強迫自己冷靜下來,他不再盲目測試,而是打開漏洞盒子的知識庫和一些基礎的教學文章,一邊看,一邊對照着目標網站進行實踐。就像一個小學生,重新開始學習走路。
下午三點多,就在他幾乎要放棄這個目標時,在一個用户反饋提交的功能點,他發現了一個潛在的存儲型XSS漏洞。輸入框對特殊字符過濾不嚴,他嘗試插入了一段簡單的alert腳本。
提交,刷新頁面。
沒有彈窗。
他皺緊眉頭,仔細檢查代碼和響應。原來是前端的某種過濾機制起了作用,但過濾得並不徹底。他嘗試了幾種不同的編碼和繞過方式,依舊失敗。
技術,還是不夠。知道有問題,卻無法有效利用和證明。
他嘆了口氣,沒有輕易放棄,而是將這個可疑點詳細記錄下來,標註為“疑似存儲型XSS,需進一步驗證”,暫時保存到本地。
轉向第二個目標,一個高校的學術資料共享系統(測試環境)。同樣是公益項目。
這一次,他更加耐心,像個考古學家一樣,一寸寸地梳理着網站的結構和參數。
臨近網咖時間結束,在一個論文檢索的接口,他發現了一個更明顯的問題——服務器端模板注入(SSTI)的痕跡。某個返回錯誤信息的頁面,直接將用户輸入的部分內容未經過濾就渲染了出來。
心臟猛地一跳!
這個漏洞他有點印象,前世好像聽人提起過類似的案例。他努力回憶着相關的利用方式,嘗試注入一些基本的模板指令。

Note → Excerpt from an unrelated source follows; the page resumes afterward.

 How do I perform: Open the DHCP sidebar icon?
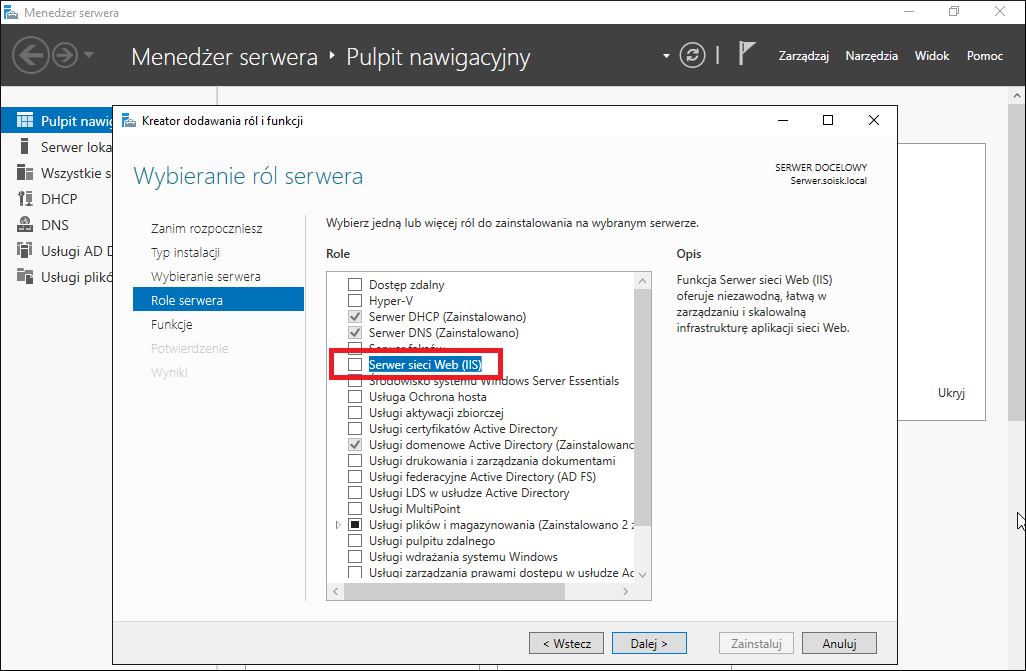(25, 198)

成功了!雖然只是讀取到一些系統基礎信息,遠未達到命令執行的地步,但這確確實實是一個有效的中危漏洞!
狂喜只持續了短短几秒。
因為他發現,由於對利用技術的不熟練,他無法構造出更有效的Payload來證明漏洞的危害性,也無法穩定地復現。提交漏洞需要清晰的步驟和證明,他現在做不到。
最終,他只能將第一個目標的“疑似XSS”和第二個目標的“確認存在SSTI,但利用不完整”這兩個半成品,作為“公益漏洞”提交了上去。沒有賞金,甚至連漏洞評級都可能因為沒有充分證明而被打折。
看着提交記錄裏那兩個帶着“公益”標籤、狀態為“待審核”的漏洞,龍傲天靠在網吧有些油膩的椅背上,感到了前所未有的疲憊和……清醒。
重生,並沒有直接賦予他超羣的技術。前世的他,底子太薄,荒廢太久,聽過的“吹牛逼”並不能轉化為實戰能力。一切,都需要從頭再來,需要付出比旁人更多的努力。
他關掉電腦,走出網咖。外面華燈初上,深秋的晚風帶着涼意,吹在他因長時間面對屏幕而發燙的臉上。
路邊的櫥窗裏,倒映出一個有些單薄、眼神卻不再迷茫的身影。
第一天,顆粒無收。
但他挖到了兩個漏洞,哪怕是不值錢的公益漏洞。更重要的是,他重新坐到了電腦前,拿起了工具,開始了真正的、屬於自己的探索。
技術可以重新學習,經驗可以慢慢積累。
只要方向對了,就不怕路遠。
龍傲天裹緊了單薄的外套,匯入下班的人流。他的背影在霓虹閃爍的都市夜色中,顯得格外堅定。
懊悔的從前,或許無法完全抹去,但未來的路,他要一步一步,自己走出來。